Tripartite Collaboration

The 6th Asia-Pacific Workshop on Multi-Sectoral Collaboration for the Prevention and Control of Zoonoses, Sapporo (Sapporo, Japan, 28-30 October 2015)

FAO, OIE and WHO have institutionalised a tripartite coordination mechanism to support countries for surveillance, prevention and control of zoonoses and emerging diseases at the human, animal and ecosystem interfaces. As a part of the tripartite coordination mechanism in Asia-Pacific region, the annual regional workshops have been organised to review progress in prevention and control of zoonoses and to define the way forward to further strengthen multi-sectoral coordination and collaboration since 2010. This workshop was 6th meeting to reflect on achievements made, as well as lessons learned to progress multi-sectoral collaboration on zoonosis prevention and control at country and regional levels as well as to address other relevant public threats, such as anti-microbial resistance.

The workshop on Multi-Sectoral Collaboration for the Prevention and Control of Zoonoses was held from 28 to 30 October 2015 in Research Center for Zoonoses Control at Hokkaido University in Sapporo, Japan. The workshop was attended by total 89 participants, including 22 countries from both Animal Health and Public Health Sectors, 2 Sub-Regional Representatives (ASEAN Secretariat-PH and SAARC Secretariat-AH), 10 Development Partners (CDC, CIRAD, DTRA/CBEP, JICA, MBDS, NIID, NVAL, SCIRO, USDA- APHIS and WAP) and Tripartite (FAO, OIE and WHO). The workshop was organised by Regional Tripartite (FAO-RAP, OIE-RRAP, OIE-SRRSEA, WHO-SEARO and WHO-WPRO), main secretariat this year was OIE-RRAP.

The objectives of the workshops are: 1) to provide an update on the situation and scientific information of emerging and re-emerging zoonotic diseases, as well as other public health threats, at global, regional and country levels; 2) to review achievements made and challenges encountered over the recent years, including the period since the inception of the regional zoonoses workshops in 2010, regarding multi-sectoral coordination at regional and country levels to inform the way forward; 3) to discuss how multi-sectoral collaboration can contribute to response to public health emergencies; and 4) to make recommendations on how to further improve coordination and collaboration between the human health, animal health and other relevant sectors related to zoonoses prevention and control.
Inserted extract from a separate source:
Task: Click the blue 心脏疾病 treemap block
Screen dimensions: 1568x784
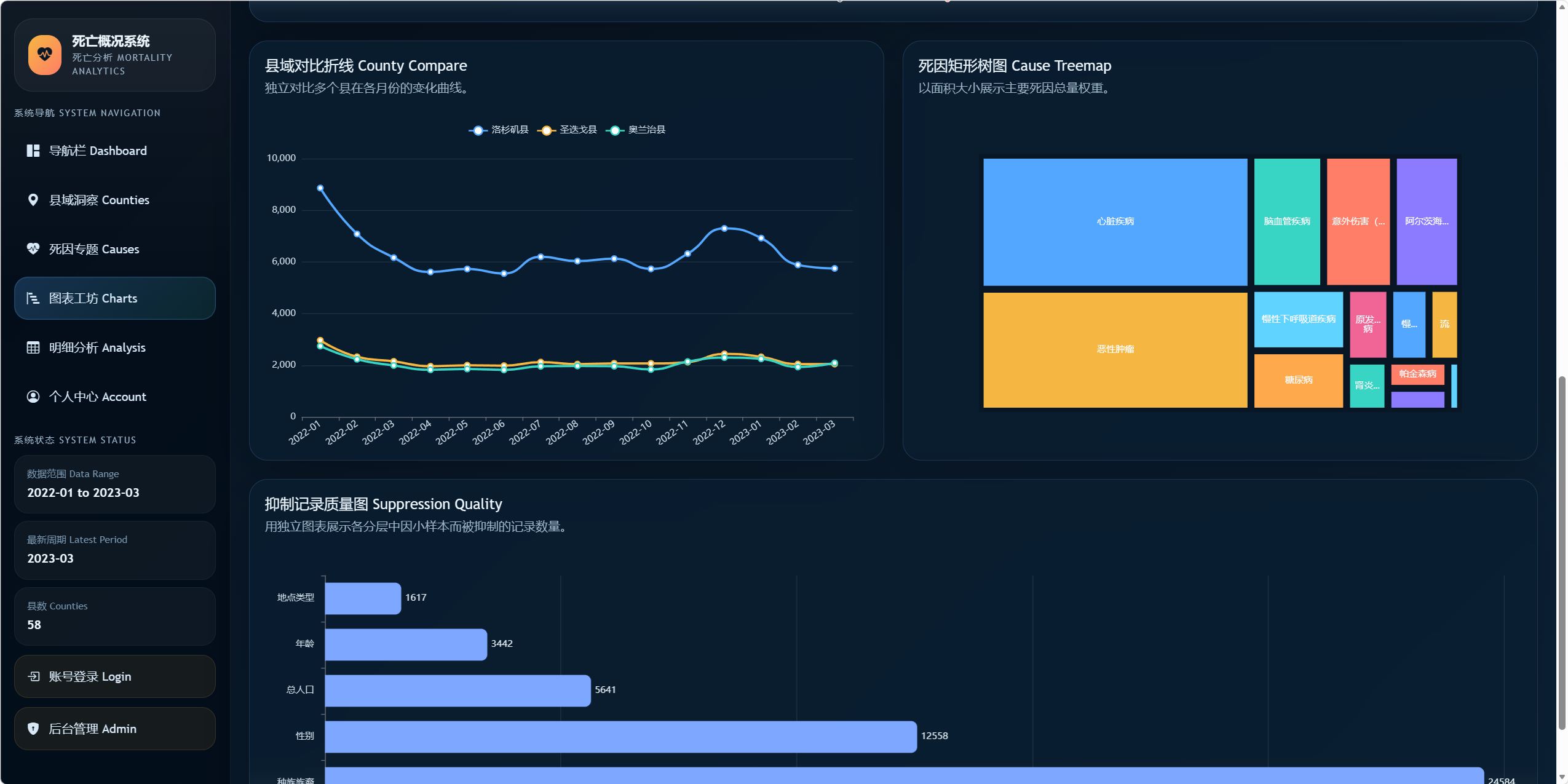Action: pyautogui.click(x=1115, y=221)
Participants came from a variety of orgnaisations and possessed a wide range of skills. Participants had opportunities to share their experiences on the range of topics discussed and to improve own knowledge during the workshop. One Health progress in the region was clear compared to 6 years ago and now in better position to prevent and control of zoonoses. Having in mind that 75% of newly emerging diseases are from animals, it is important to reinforce the need of adopting a multi-discipliniary approach – doctors, vets, environmantalist, wildlife experts, sociologists, economists and the like.

The draft recommendations were deliberated and final report will be finalised by end of this year.

It was decided to organise the next Asia-Pacific Workshop on Multi-Sectoral Collaboration for the Prevention and Control of Zoonoses in 2 years to allow time to report meaningful progress, for appropriate coordination and preparation of the workshop, and for efficient use of limited finalcial resources.

The workshop had been successful: informative, participative, and conducted in a constructive, friendly and positive manner.